Neu in den Kinos: „Ich Capitano“ (Foto: X-Verleih)
Gunnar Landsgesell · 12. Aug 2020 · Film

The Vigil - Die Totenwache

Ein junger Mann, der kürzlich seine chassidische Gemeinde in New York verlassen hat, sagt zu, bei einem eben verstorbenen Gemeindemitglied die rituelle Totenwache zu halten. Um Punkt Mitternacht legen die Dämonen los. Statt Einblicken in die jüdische Mystik lotet dieses Horror-Kammerspiel aber mehr die psychischen Belastungen des Abtrünnigen aus.

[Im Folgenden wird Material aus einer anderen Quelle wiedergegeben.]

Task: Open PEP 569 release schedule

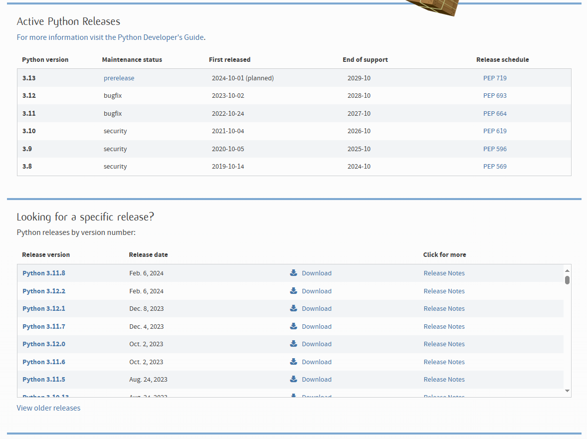Action: [495, 166]
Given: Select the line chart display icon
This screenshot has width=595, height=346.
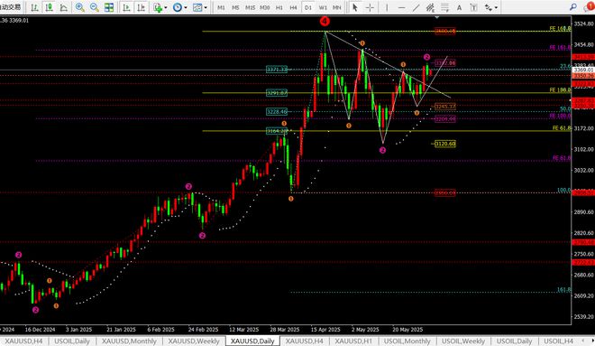Looking at the screenshot, I should pyautogui.click(x=63, y=7).
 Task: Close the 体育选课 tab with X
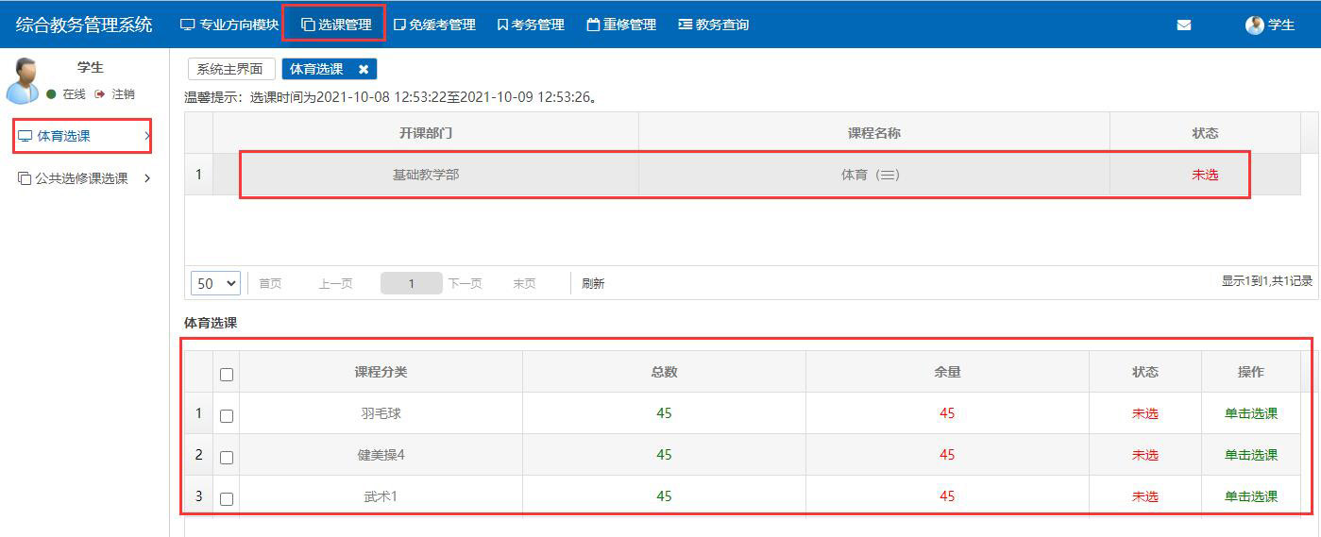click(364, 69)
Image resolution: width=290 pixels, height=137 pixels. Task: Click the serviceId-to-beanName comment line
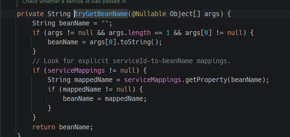pyautogui.click(x=131, y=61)
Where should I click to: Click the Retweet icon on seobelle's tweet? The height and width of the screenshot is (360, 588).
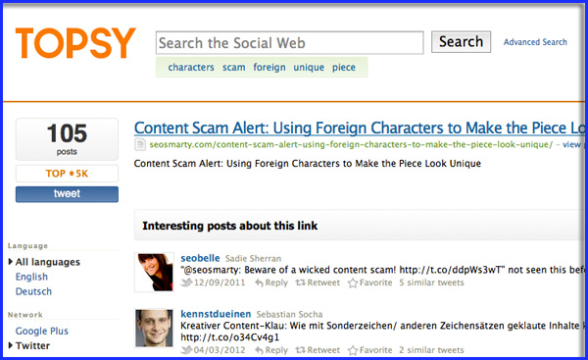(x=301, y=283)
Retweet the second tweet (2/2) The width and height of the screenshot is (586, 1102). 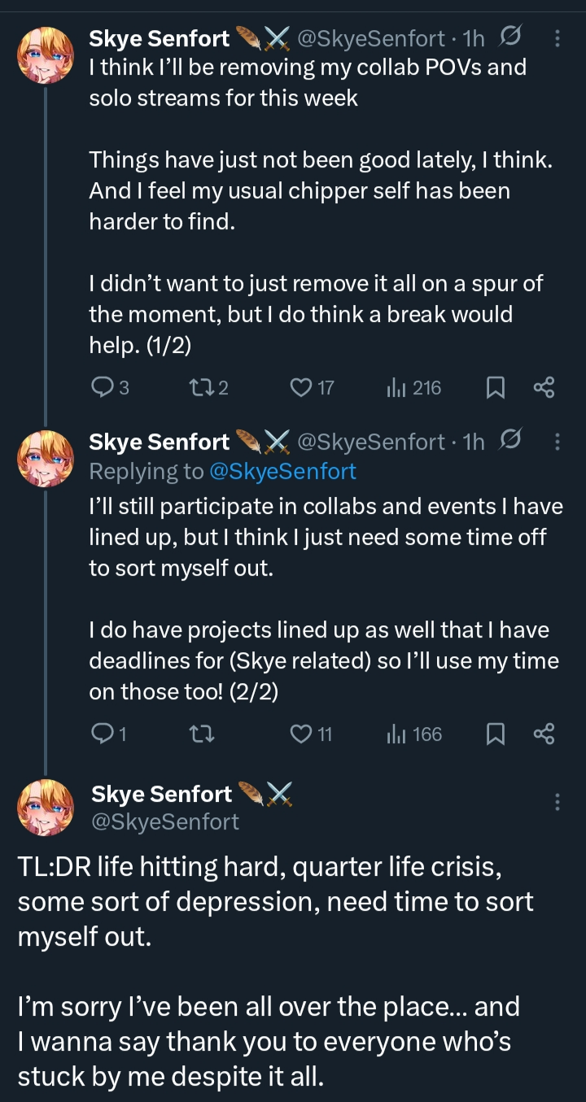[x=198, y=734]
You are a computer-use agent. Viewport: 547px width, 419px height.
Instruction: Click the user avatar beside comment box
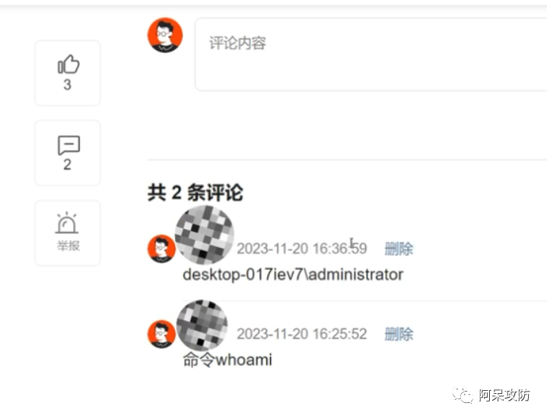click(165, 35)
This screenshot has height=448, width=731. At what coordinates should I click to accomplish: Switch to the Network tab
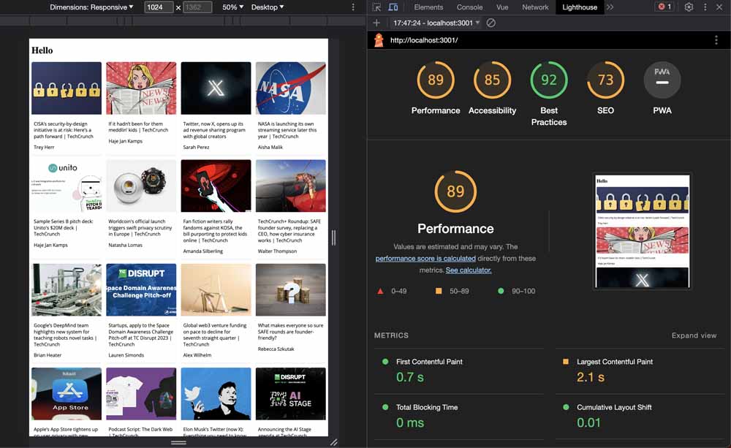click(535, 7)
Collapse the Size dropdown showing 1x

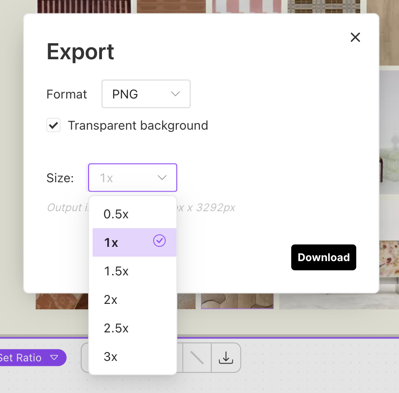133,178
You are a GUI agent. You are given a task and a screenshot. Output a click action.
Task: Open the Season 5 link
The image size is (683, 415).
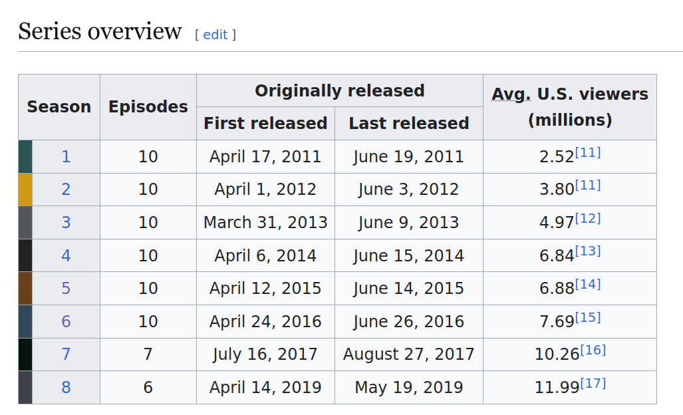pyautogui.click(x=66, y=288)
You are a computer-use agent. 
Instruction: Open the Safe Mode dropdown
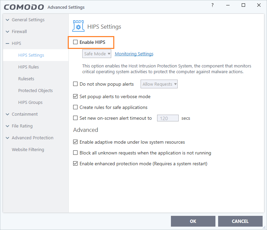coord(97,54)
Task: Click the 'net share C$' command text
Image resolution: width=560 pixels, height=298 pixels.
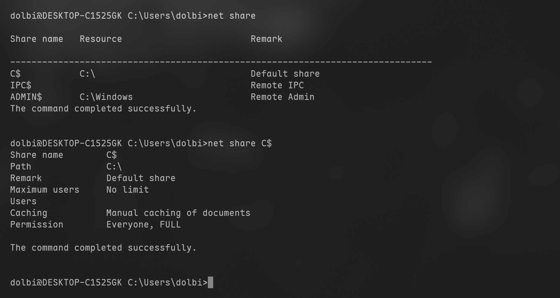Action: [x=240, y=143]
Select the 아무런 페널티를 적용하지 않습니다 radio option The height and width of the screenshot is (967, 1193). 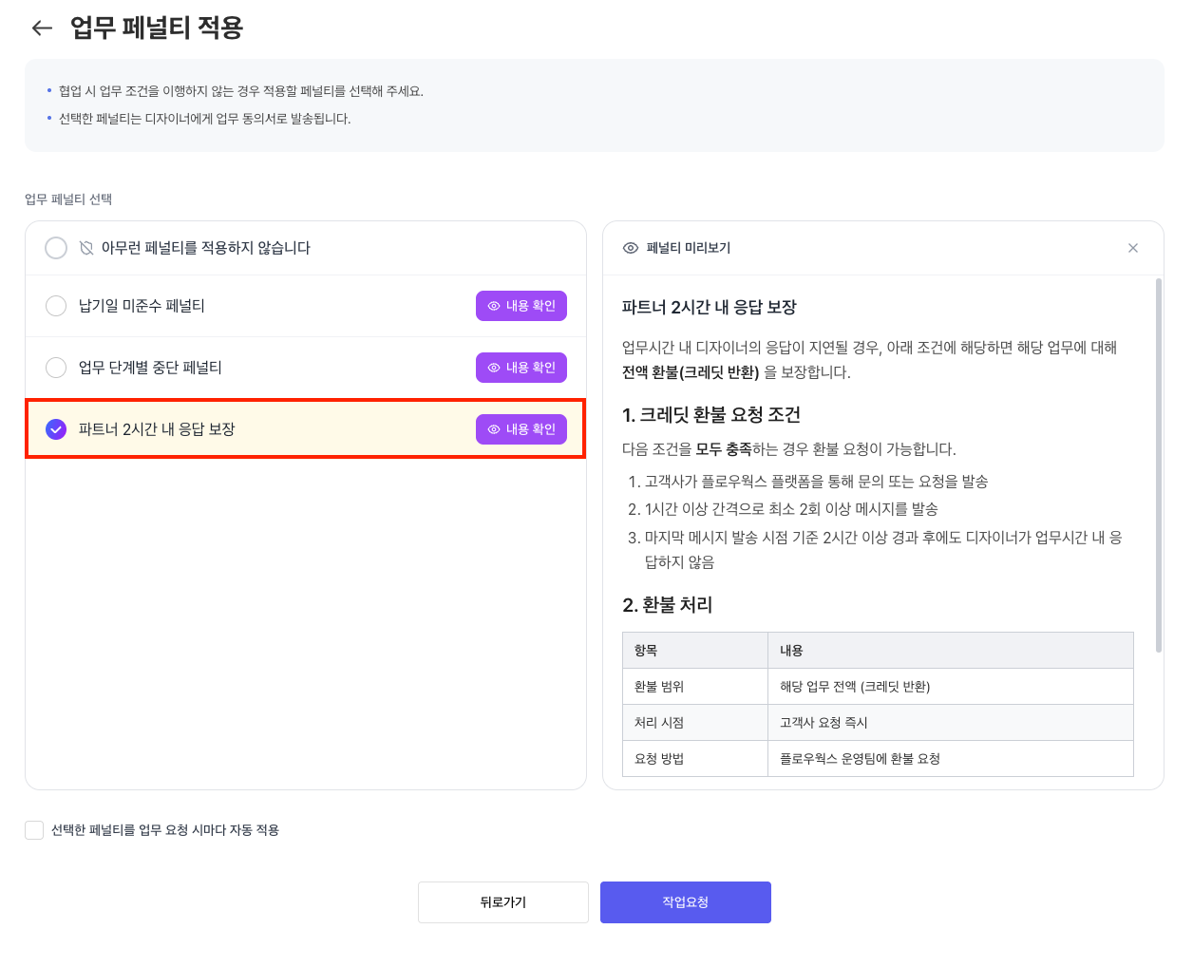point(55,247)
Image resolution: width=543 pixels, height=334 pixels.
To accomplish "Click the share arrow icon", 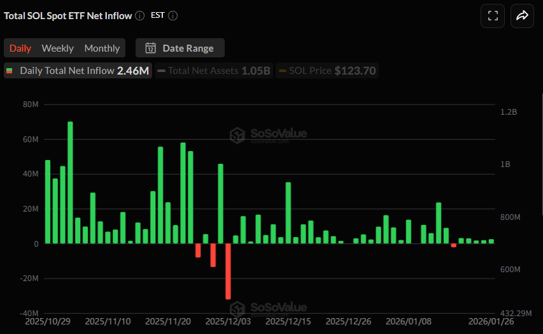I will [522, 16].
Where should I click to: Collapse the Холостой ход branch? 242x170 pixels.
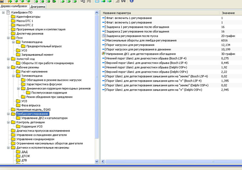pyautogui.click(x=8, y=59)
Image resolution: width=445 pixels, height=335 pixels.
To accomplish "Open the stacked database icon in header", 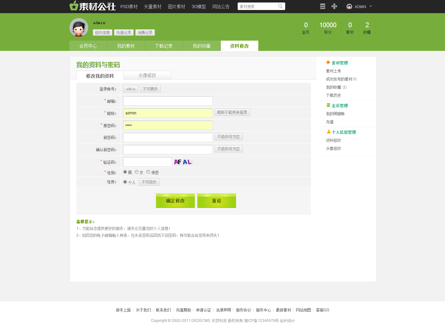I will tap(323, 7).

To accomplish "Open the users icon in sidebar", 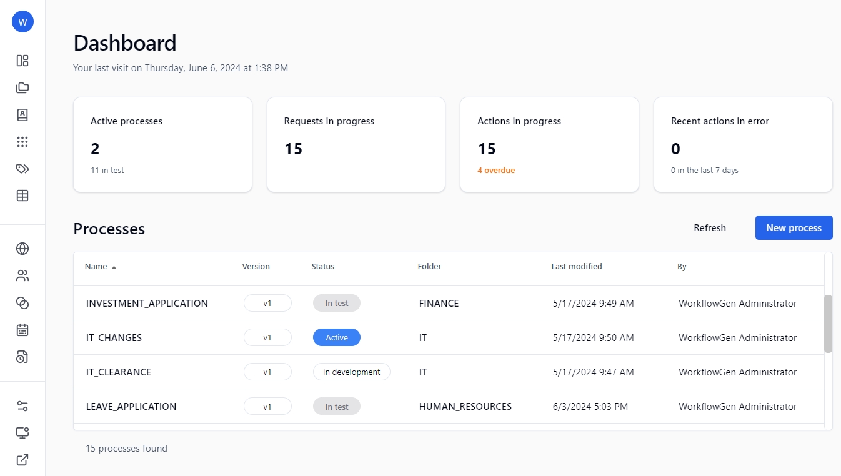I will [22, 275].
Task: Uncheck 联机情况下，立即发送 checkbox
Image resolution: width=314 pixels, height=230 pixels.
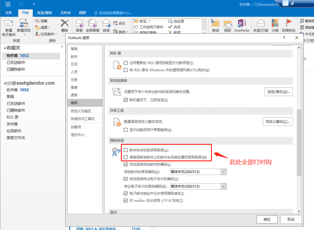Action: (126, 100)
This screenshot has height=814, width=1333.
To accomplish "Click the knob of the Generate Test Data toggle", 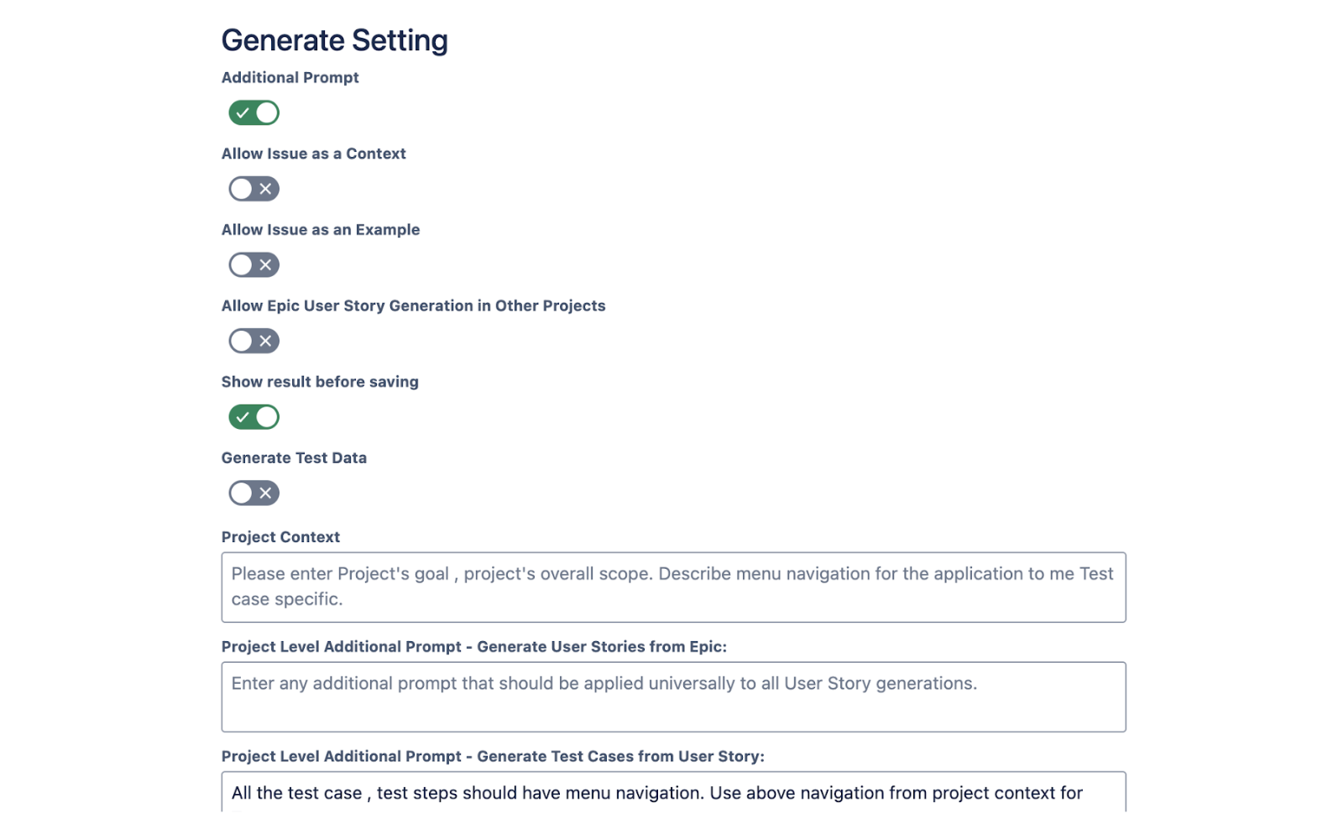I will (243, 493).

Coming-of-Age mal anders.

Ein Horrorfilm im orthodoxen jüdischen Milieu in New York angesiedelt? Das klingt vielversprechend, weil abseits der ausgetretenen Pfade. Der Film steigt mit einem jungen Mann namens Yakov (Dave Davis) ein, der sich offenbar jüngst von seiner religiösen Gemeinde getrennt hat. Nun verbringt er in einer launigen Runde mit einer Gruppe anderer Jugendlicher den Abend und nimmt sich im Kontakt mit einer jungen Frau recht unsicher aus. Sie drängt ihm dennoch vor dem Gehen ihre Telefonnummer auf. Unten auf der Straße wartet indes eine unheimliche Gestalt, die sich aber als Bekannter aus der orthodoxen Gruppe herausstellt. Er will Yakov überreden, wieder zurückzukommen. Er lockt ihn: Als Schomer, als ritueller Totenwächter für eine Nacht, würde er vielleicht Anschluss finden. Yakov willigt ein, das Problem ist aber, dass der Tote sich zu Lebzeiten mit Dämonen beschäftigt hat, die einen befallen, um sich an den Qualen zu ergötzen.

Letztlich: universeller Horror 

„The Vigil“ ist ein Film wie viele Horrorfilme – und auch wieder nicht. Die Geschichte ist archetypisch ersonnen. Die Hauptfigur, die in diesem Gruselkammerspiel auch die meiste Zeit für sich bleibt und mit sich kämpft, obwohl es im Halbdunkel rundherum recht lebhaft zugeht, schleppt ein Problem aus der Vergangenheit mit sich herum: Eine Art post-traumatische Störung nach dem Tod seines kleinen Bruders, an dem er sich schuldig fühlt, treibt Yakov um. Die Dämonen des Verstorbenen kommen da gerade recht, um auch die Sinne des Zusehers zu verwirren. Die inneren oder äußeren Fratzen, die einem hier begegnen, wer will sie auseinanderhalten? So begleitet man den jungen Mann bei seinen Qualen, ohne dabei viel über die chassidische Gemeinde zu erfahren. Die Psychofolter des eigenen Geistes ist eben über kulturelle Grenzen hinweg universell. Zugleich spielt „The Vigil“ aber geschickt mit Themen wie jenen der jüdischen Geschichte, ohne dabei explizit zu werden. Die Idee ist letztlich stärker als deren Realisierung. Low budget, ein kreischender Score, Jump Scares und schemenhafte Bilder bestimmen den Set in diesem unheimlichen Wohnzimmer, in dem auch die Witwe des Verstorbenen nichts zur Beruhigung beitragen kann. Das Paar hatte die Shoa überlebt, aber in ihre Erinnerung hat sich zweifellos der Horror gefressen. Als wäre die junge Generation nun an der Reihe, die Prüfung neuerlich zu bestehen. Doch Yakov hat vor allem mit seinen eigenen Ängsten zu tun, kein Wunder, dass er in einem seiner Wachträume auf eine dämonische Figur stößt, deren schwammiges Gesicht seinem eigenen gleicht. Etwas schwammig fühlt sich auch die Inszenierung des Newcomer-Regisseurs Keith Thomas an. Eine pointiertere Dramaturgie und eine entschiedenere Begegnung mit dem Bösen hätte gut getan. Dennoch erinnert „The Vigil“ an einige recht klug gemachte Horrorfilme wie „Possession“, in dem ein Dibbuk, ein jüdischer Dämon, eine Mutter mit Kind fast in den Wahnsinn treibt. Hier wie dort führt die Reise zu sich selbst, und wer an sich glaubt, vermiest auch dem schlimmsten Teufel seinen Spaß. Ein Happy End ist somit nicht ausgeschlossen.